Avellino

Gli antenati affermavano che “A la ‘nfronnata e a la sfronnata moreno li cristiani” ovvero si muore più facilmente a primavera e in autunno. Forse l’instabilità climatica favorisce le epidemie e quindi un maggior numero di decessi, certo è che nel giro di una settimana, quella passata, abbiamo sepolto un amico al giorno. Tra il dolore della scomparsa, i ricordi delle esperienze vissute insieme al defunto, qualche chiacchiera coi parenti, passano le ventiquattro ore che precedono la sepoltura e che rientrano nei riti del cordoglio. Ho avuto modo di visitare defunti cittadini e campagnagnoli, giovani e anziani. La considerazione più immediata è quella dello snaturamento della morte nella società contemporanea. Non è certo una novità, ne parlavano già i maestri dell’antropologia negli anni sessanta, ma dal leggere, testimonianza di altro grado, a partecipare personalmente, c’è una bella differenza.

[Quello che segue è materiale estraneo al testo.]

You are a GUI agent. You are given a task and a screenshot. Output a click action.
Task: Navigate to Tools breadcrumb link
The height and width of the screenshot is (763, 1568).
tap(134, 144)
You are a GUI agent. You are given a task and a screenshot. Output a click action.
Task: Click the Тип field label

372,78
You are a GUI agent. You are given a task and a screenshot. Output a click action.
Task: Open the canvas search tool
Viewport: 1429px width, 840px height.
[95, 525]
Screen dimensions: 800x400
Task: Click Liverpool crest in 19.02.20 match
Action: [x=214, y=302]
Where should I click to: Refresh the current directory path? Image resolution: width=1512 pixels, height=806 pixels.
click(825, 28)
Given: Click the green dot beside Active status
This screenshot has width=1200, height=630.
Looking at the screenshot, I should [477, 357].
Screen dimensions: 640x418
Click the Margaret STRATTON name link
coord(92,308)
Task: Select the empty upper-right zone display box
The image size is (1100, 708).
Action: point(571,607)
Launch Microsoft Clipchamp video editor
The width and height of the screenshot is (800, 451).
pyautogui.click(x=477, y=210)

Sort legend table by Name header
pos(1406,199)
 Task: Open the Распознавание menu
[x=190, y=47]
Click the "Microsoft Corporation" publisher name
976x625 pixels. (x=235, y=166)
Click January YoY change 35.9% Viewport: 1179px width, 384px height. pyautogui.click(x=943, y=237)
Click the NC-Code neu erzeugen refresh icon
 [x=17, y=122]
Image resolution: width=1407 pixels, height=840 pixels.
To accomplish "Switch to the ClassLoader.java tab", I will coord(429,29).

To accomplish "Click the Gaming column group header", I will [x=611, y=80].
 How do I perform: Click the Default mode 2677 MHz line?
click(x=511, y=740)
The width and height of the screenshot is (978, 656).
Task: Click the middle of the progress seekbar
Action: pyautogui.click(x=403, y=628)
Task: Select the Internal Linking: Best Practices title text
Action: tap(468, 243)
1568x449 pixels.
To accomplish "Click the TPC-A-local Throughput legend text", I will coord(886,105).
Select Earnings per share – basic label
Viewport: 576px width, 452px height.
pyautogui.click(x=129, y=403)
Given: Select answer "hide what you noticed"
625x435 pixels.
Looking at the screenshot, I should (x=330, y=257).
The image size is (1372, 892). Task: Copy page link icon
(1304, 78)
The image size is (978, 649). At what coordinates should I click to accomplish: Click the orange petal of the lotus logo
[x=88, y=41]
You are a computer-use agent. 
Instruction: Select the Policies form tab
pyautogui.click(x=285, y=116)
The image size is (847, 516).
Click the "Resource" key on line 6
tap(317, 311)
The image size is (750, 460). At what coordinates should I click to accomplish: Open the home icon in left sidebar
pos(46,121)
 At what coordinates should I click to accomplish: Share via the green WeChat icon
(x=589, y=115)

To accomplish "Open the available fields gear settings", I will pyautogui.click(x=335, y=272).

I nostri morti, in campagna o in paese, sono vivi anche nell’immobilità della morte. Il giorno luttuoso è una sorta di festa dove amici e parenti accorrono per un ultimo saluto, sarà pure una visita d’occasione ma è sempre confortante constatare la vicinanza e le testimonianze di affetto dei vicini, dei conoscenti, dei parenti, con cani e gatti intorno. Ci sono i fiori, la recita del rosario e della lista di azioni buone compiute dal defunto amato. La morte, da noi, è ancora un evento collettivo che coinvolge direttamente il gruppo di famiglie della contrada. Se muore una persona tutti i vicini si attivano per eventuali necessità, si astengono dal lavoro agricolo, non mettono in funzione macchine agricole, preparano una colazione per i congiunti; insomma hanno rispetto del dolore dell’amico e lo condividono con la veglia funebre e con le altre piccole attenzioni che possono aiutare i familiari a metabolizzare l’assenza improvvisa o annunziata. Poi la chiesa piena e la messa cantata, la lunga coda per le condoglianze, i rappresentanti dell’amministrazione, il “settimo” per rinnovare le condoglianze, tutto rientra nel rituale del cordoglio che aiuta la famiglia a trasformare il congiunto in uno spirito del focolare, costantemente addetto a proteggere il nucleo familiare.
 

Il morto cittadino invece subisce altra sorte. Qui la cosa assume l’aspetto di un evento vergognoso, una situazione sconveniente da cancellare quanto prima. Poche persone, solo i familiari, soprattutto se è una persona anziana. Un piccolo manifesto perché non c’è spazio nella bacheca, pochi fiori, un prete frettoloso perché ha altri impegni. Niente settimo perché i familiari il giorno dopo debbono rientrare a lavoro. Si perché è un lavoro che rende schiavi, che non ha leggi umane ma economiche. In campagna invece il lavoro si ferma, tutto si blocca quando c’è un vissuto di morte, le colture aspettano, non reclamano e non licenziano come, allo stesso modo, non assegnano giorni di vacanza. Sono flessibili sugli orari anche se sono esigenti in alcuni casi. La costumanza del “conzuolo” ormai è scomparsa ma si mantengono vivi gli altri piccoli riti che fortificano le piccole comunità e le rendono strumento di guarigione dal dolore dell’assenza. La morte resta pur sempre morte, cambiano i metodi per affrontarla, cosa inutile al defunto ma indispensabile ai vivi.